The iterator has two outputs: the feature class that is processed in the given iteration (in our case, the shapefile of the corresponding region) and the name of this feature class (the name of the region). We will use only the first output, ie the shapefile itself, as in each iteration, it will be the input to our previously created tool. Therefore, we connect this output of the iterator with the tool and set it as the value of the parameter Input polygon layer of zones.

This connection is made possible by the fact that in our previous tool, we have defined a user interface.

To run the tool, we must set the remaining parameters of our nested tool. We now have two options: either set the parameters directly in the model editing mode, or make them parameters of this new tool again, thus defining its user interface (instead of the input layer of districts, there will be a parameter specifying the input folder with regions). For simplicity, we choose the first option.

Attention! Do not forget the parameters that are hidden at first sight, such as defining the radius of the analyzed strip or the field with zone names. You can access them as you would in any other tool: by double-clicking the tool in the model.

Since the output will not be one single table, but as many tables as there are regions, it is necessary to ensure that each is named differently, preferably using the name of the region. We have already solved a similar situation in the last lesson. Recall that in each iteration, the name of the region is an output of the iterator in the form of the variable Name. We can then refer to this variable when defining the name of the output table using the % character, so the name can look like output_table_%Name%.dbf.

The resulting model looks like this:

Now all you have to do is save the model, run it with Model -> Run Entire Model and verify that the outputs match your expectations.

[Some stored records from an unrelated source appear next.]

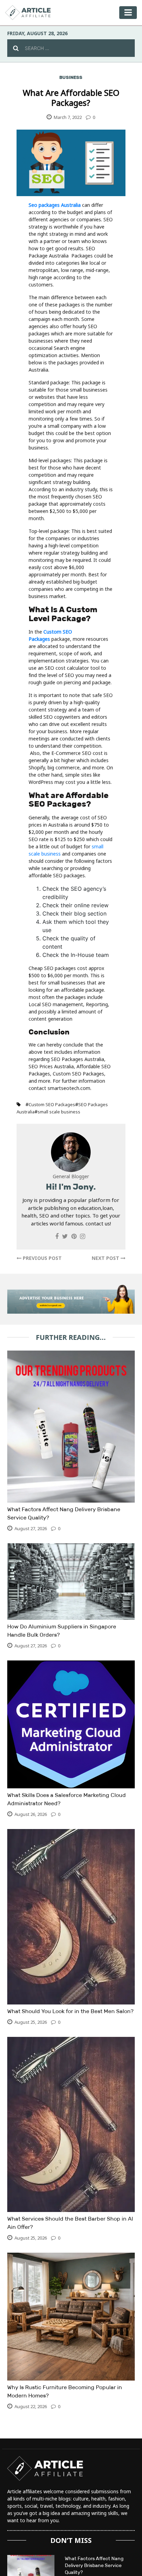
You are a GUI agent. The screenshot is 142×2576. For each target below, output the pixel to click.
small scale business (59, 1112)
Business (70, 77)
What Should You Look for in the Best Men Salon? (70, 2011)
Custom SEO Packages (52, 1104)
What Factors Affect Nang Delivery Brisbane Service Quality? (94, 2565)
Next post (106, 1258)
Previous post (41, 1258)
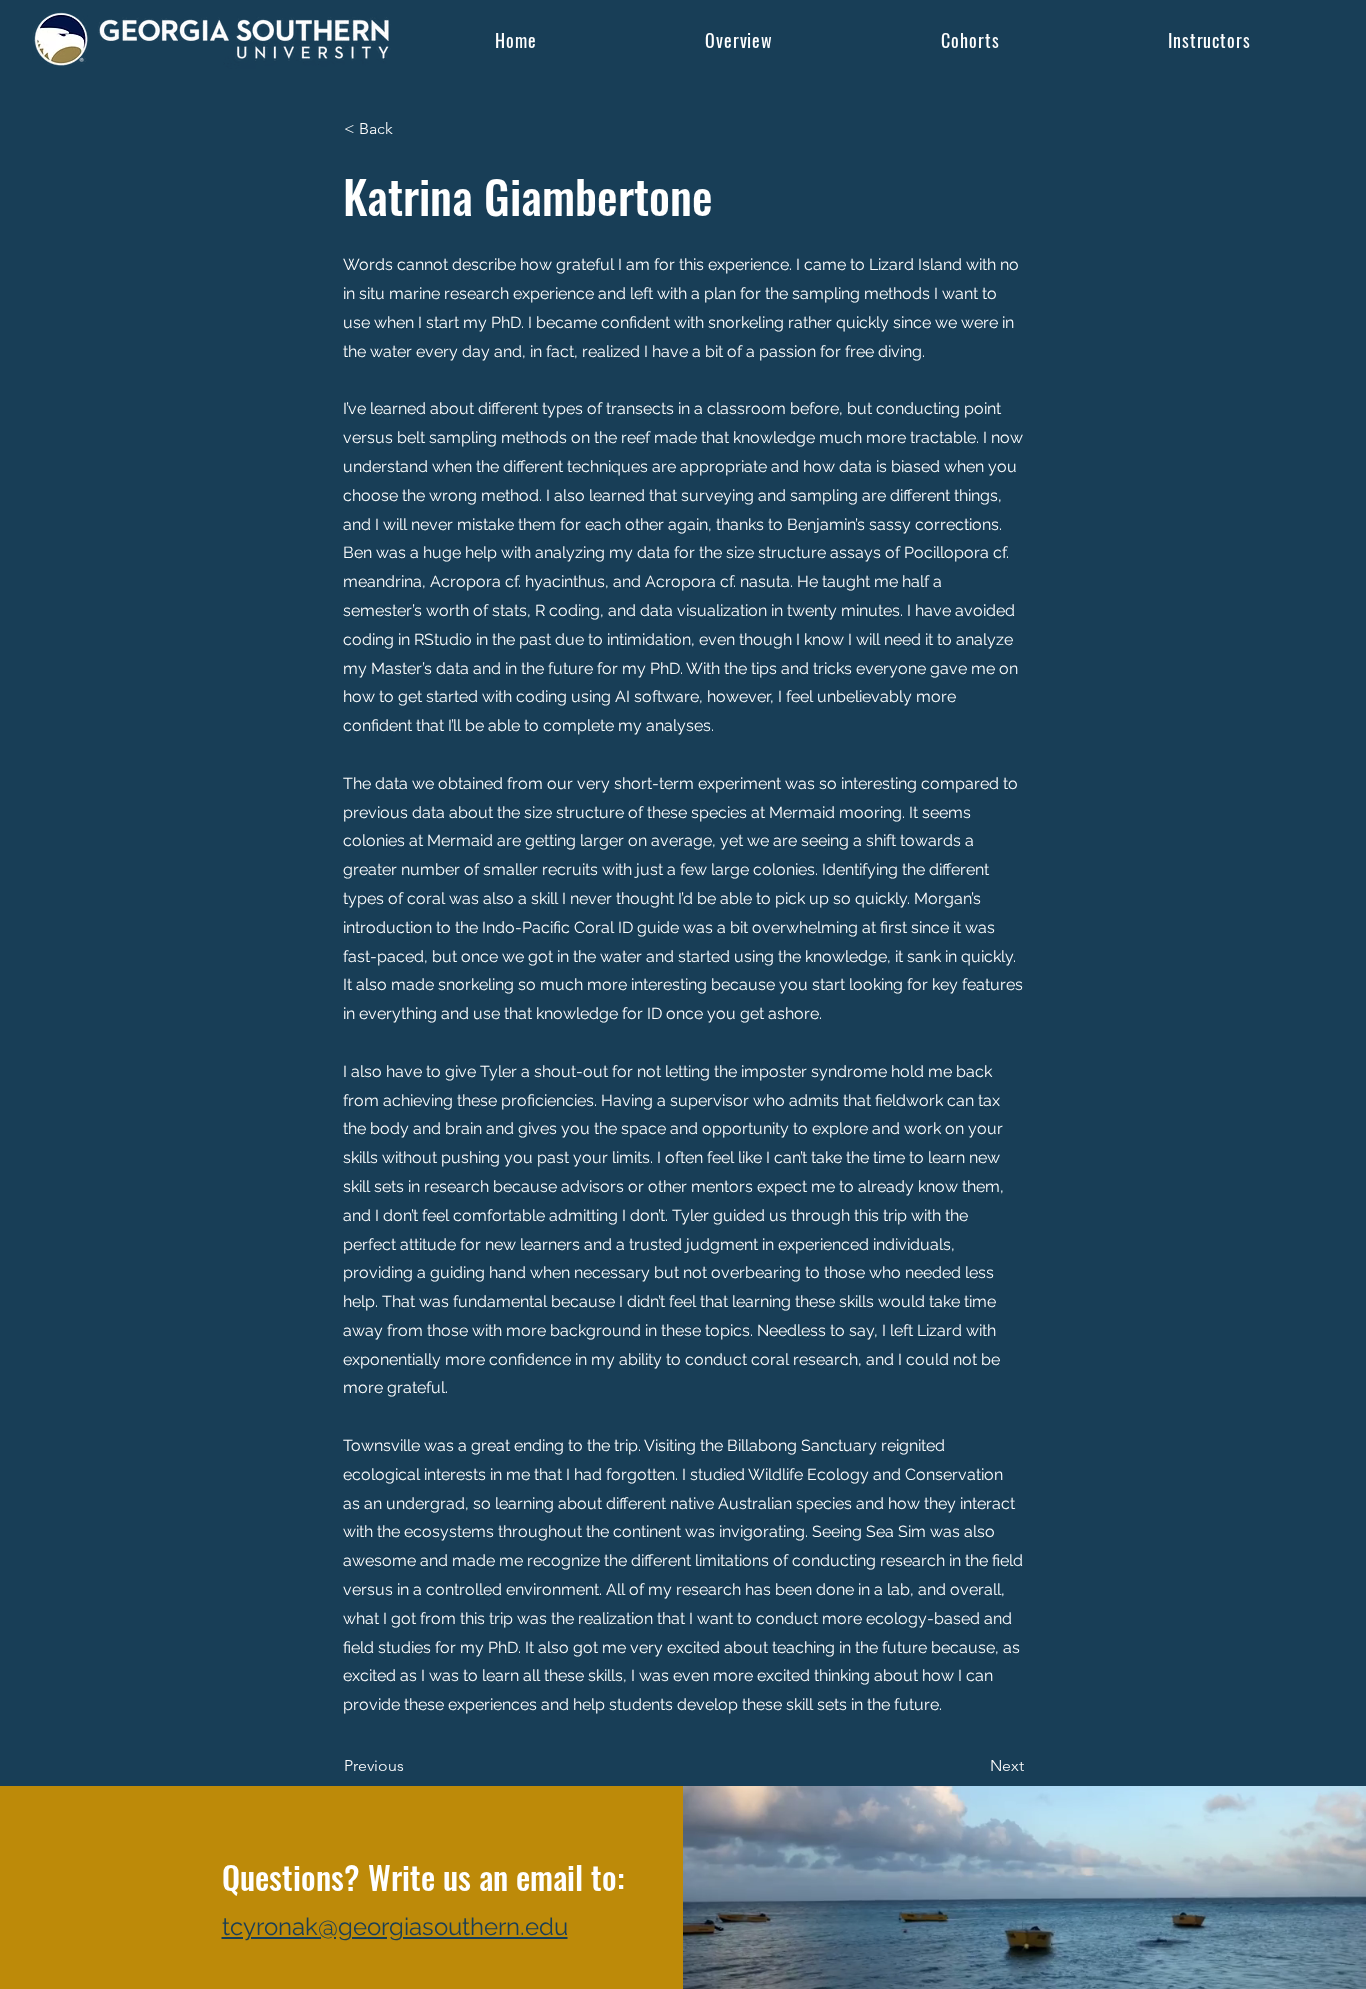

You may think that after all it would be easier to simply add another iterator to the original tool, instead of inserting the whole tool into another model. Here, however, you would encounter one of the basic limitations of Model Builder: it does not support multiple iterators in one model. Therefore, if you want to iterate over several hierarchically nested loops, nesting a model in another model is the only solution. However, as you will see, if you create the same tool in Python, you would not encounter any similar restrictions.

Summary

In this lesson, you have learned:

  • How to create a user interface for a tool from Model Builder by defining its parameters.
  • How to set other parameter properties so that the user interface looks good and makes it easier for the user to use.
  • How to create help for the tool, both in the form of a separate html page and in the form of a quick help in the tool window.
  • How a tool with a created user interface can not only be run through its interface, but also used in another model.
  • How to use an iterator over feature classes and how to solve the use of multiple nested iterators in the model.

Tasks

  1. Create a user interface for the basic task from lesson 1, Solution A.
  2. Create a user interface for the basic task from lesson 1, Solution C.
  3. Create user interfaces for the tasks from lesson 1.
  4. Create a user interface for the last model created in this lesson.